▶ **MATERIAL FOR THE TASK**

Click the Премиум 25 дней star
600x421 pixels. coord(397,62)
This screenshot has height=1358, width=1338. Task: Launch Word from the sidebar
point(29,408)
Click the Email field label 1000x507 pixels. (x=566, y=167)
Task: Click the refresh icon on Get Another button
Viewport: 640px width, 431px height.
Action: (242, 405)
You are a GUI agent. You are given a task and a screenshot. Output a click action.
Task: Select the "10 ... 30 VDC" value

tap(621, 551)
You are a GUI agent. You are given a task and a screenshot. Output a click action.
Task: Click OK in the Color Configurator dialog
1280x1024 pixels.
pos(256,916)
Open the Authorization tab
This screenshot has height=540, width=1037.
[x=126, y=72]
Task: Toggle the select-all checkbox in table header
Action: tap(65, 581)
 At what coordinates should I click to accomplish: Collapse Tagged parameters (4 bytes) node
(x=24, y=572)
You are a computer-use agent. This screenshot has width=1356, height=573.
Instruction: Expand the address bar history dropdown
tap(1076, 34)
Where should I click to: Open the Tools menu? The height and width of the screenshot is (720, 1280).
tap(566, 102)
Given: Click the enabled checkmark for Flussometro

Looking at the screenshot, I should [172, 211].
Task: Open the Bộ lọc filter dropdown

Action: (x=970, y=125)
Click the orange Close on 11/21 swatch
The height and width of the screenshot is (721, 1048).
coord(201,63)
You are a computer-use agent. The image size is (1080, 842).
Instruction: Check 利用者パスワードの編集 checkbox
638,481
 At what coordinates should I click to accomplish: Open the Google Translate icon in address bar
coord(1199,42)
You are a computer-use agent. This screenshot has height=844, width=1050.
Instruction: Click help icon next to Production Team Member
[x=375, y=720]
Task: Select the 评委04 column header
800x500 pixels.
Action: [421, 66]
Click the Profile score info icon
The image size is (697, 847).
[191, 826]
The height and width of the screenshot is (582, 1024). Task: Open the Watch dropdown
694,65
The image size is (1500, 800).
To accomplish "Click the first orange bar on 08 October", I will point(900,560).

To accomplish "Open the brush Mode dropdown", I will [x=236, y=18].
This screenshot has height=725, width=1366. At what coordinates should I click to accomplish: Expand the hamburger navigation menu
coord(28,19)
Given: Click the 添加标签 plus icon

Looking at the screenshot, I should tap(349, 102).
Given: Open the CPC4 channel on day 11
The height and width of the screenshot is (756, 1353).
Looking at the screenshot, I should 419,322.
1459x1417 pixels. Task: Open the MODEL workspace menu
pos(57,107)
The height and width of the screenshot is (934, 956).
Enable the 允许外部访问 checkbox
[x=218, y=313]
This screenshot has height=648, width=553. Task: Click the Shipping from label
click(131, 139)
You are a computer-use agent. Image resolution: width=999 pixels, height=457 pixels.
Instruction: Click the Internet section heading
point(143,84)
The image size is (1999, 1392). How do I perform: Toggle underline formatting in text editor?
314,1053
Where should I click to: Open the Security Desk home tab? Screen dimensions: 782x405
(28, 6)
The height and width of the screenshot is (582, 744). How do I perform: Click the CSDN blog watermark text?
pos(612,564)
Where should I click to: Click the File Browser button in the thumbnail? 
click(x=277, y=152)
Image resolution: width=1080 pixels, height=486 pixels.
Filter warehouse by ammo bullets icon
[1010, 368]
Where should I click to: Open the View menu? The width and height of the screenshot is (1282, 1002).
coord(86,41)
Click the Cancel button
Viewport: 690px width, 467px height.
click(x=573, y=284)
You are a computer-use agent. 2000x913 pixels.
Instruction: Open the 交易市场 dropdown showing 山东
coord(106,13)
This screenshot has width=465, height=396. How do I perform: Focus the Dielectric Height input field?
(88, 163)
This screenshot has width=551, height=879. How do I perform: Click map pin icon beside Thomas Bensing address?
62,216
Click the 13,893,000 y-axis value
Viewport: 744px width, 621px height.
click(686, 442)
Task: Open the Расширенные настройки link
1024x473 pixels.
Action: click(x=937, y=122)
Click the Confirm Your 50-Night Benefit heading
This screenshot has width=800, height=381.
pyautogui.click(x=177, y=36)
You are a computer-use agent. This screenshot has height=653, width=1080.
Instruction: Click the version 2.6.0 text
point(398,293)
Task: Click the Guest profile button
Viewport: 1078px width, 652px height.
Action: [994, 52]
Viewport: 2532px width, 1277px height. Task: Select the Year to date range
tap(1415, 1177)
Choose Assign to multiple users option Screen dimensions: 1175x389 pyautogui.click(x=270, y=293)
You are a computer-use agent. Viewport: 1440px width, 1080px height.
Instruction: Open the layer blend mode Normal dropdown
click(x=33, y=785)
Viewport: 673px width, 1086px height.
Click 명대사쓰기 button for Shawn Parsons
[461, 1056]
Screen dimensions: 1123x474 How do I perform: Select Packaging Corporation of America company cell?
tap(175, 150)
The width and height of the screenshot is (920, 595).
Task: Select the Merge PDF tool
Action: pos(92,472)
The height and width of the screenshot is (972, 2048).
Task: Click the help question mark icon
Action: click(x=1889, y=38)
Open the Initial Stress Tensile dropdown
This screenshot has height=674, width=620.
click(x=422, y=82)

▶ **EXERCISE BRIEF**
Scan the records above and report every line with the string "will".

▶ **RESPONSE**
To accomplish "Click the first orange bar on 08 October", I will point(900,560).
To accomplish "Open the brush Mode dropdown", I will [x=236, y=18].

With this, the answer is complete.